Female rangers fight poaching in South Africa

Author: Andrea Dijkstra

They are called the Black Mamba’s and patrol the bush on a daily basis. A team of 26 female rangers has joined the fight against rhino poachers to protect the critically endangered species. "Women are crucial in saving the rhino."

Four young women in green camouflage and black combat boots are stepping through the thick bushes in Balule Reserve, bordering the famous Kruger National Park in South Africa. They are scanning the ground, looking for traps and other traces of poachers. "Many people think this is a man's job, but we can do this just as well," says the tall and slender Cute Mhlongo. The 27-year-old Black Mamba with short frizzy hair stops at two narrow trees pointing out a metal loop strung across. "A poacher’s snare," she explains while removing it with some help from a colleague.

It takes more than a military approach

The so-called Black Mamba Anti Poaching Unit was founded by Craig Spencer in 2013. This head ranger of the Balule National Reserve started to realize that it would take more than a military approach to solve the ongoing poaching problem. "Annually hundreds of poachers get shot in the Kruger Park," the slender South African says. "This is creating a war between people inside and outside the reserve. A war that we might not win," Spencer says who believes that surrounding communities need to be involved to come up with a more sustainable solution.

According to him, women will play a crucial role here. "They already have the responsibility to take care of and protect their children and are more likely to also want to protect animals.”

The 26 Black Mambas stay at basic camps and go out daily for foot patrols in small teams to cover the 50,000 hectares reserve that has open borders with the 2.8 million hectare Kruger National Park. When they find traces of poachers, they warn an armed team that will back them up. And their work seems to be paying off. The women caught six poachers, closed down nineteen poaching camps and removed more than a thousand snares in the past two years.

67% less poached rhinos

Thanks to the Black Mambas, bush meat poaching came down by 78 percent and the number of poached rhinos decreased by 67 percent. This is in contradiction with the high increase of the total number of poached rhinos in South Africa in recent years - from thirteen in 2007 to 1175 last year - due to an increasing demand from primarily Vietnam and China where people wrongly believe that powders made from rhino horn can cure a variety of diseases, including cancer.

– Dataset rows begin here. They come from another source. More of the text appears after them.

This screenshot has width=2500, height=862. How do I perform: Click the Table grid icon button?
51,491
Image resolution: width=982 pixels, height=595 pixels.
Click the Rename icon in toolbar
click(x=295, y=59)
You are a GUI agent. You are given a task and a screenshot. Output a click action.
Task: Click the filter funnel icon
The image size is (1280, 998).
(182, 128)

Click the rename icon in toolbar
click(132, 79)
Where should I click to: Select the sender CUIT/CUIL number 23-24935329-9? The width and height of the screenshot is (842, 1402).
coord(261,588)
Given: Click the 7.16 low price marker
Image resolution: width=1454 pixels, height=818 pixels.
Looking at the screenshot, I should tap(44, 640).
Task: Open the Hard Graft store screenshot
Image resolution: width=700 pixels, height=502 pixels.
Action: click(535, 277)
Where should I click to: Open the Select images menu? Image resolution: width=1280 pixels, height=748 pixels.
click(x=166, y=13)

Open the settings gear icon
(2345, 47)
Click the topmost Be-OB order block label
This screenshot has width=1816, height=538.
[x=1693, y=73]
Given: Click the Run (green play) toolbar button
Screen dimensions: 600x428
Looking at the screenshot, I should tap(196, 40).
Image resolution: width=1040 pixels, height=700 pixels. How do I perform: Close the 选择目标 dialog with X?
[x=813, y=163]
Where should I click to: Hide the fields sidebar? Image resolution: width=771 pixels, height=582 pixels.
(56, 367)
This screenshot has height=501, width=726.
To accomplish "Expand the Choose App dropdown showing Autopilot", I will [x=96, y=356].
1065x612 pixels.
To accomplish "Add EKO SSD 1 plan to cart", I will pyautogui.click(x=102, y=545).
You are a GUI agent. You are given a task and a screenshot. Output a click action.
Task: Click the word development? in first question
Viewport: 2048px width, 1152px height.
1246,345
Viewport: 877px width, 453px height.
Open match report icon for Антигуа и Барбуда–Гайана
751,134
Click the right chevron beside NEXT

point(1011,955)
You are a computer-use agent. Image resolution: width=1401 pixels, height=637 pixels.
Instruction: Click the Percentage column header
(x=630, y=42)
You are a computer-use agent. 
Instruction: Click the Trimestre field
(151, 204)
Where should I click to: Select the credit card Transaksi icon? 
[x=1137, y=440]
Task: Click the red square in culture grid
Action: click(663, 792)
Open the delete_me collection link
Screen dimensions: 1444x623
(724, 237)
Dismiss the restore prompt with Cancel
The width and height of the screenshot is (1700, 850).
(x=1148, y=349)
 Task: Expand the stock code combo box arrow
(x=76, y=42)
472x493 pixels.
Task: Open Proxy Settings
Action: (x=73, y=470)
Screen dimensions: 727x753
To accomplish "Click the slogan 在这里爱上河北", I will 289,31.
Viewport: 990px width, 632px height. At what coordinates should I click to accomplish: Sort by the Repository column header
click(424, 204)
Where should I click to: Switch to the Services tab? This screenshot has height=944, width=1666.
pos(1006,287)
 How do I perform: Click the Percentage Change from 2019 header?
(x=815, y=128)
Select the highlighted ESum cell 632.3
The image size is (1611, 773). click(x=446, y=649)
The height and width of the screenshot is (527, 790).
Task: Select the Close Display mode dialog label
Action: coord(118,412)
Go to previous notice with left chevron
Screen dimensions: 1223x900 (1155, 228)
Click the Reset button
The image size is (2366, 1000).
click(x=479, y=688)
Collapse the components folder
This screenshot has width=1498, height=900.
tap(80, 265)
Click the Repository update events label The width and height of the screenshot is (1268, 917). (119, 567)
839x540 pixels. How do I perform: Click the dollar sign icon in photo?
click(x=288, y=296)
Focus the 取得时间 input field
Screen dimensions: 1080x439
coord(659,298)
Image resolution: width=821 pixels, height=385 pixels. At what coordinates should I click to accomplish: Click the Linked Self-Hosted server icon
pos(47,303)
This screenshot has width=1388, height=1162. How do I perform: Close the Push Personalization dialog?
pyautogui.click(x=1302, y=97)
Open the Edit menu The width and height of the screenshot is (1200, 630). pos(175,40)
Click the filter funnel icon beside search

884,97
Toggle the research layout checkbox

The Black Mambas are also tasked with the duty to change the mentality of their fellow South Africans. The women do this by educating children at primary schools in nearby villages on nature conservation and the fight against poaching. Like at the St. Patrick's primary school in Namakgale village, where dozens of pupils breathlessly listen to Lewyn Maefala - the Black Mamba's Environmental Education Officer - who teaches the children about water pollution and how this affects animal lives. "Nature conservation still seems to be more of a concern to white South Africans while we as black South Africans should relate to the issue just as much," the 23-year-old conservationist with short dreads says.

Reaching poachers through the pupils

When two Black Mambas in uniform appear in front of the classroom, the eyes of the children light up. "What do you do when you encounter a lion," a student asks and one of the Mamba's replies that you have to continue to look the animal in the eye while slowly walking backwards. The female rangers also explain what they do to fight the poaching of rhinos. "Virtually every student at this school has a father or uncle who is a poacher," says Maefala. "We hope that the message to stay away from Balule will reach them through these students."

The Black Mambas also try to teach these children at an early age how important it is to preserve nature. "This new generation is receptive to this, admires us, would like a job like ours and this may encourage them to start to take care of nature as well and most importantly to not become a poacher," Maefala says after class.

Rhino isn’t a dinosaur yet

The Mambas work for three weeks in a row after which they go back home for ten days. Their mothers often take care of their young children while away from home. "Of course we miss our children," 27-year-old Belinda Mzimba says. "But if we continue like this, the rhino will be an animal that we only know from books just like the dinosaur. I hope that, thanks to my work, my 5-year-old daughter still will be able to see rhinos in the wild later on.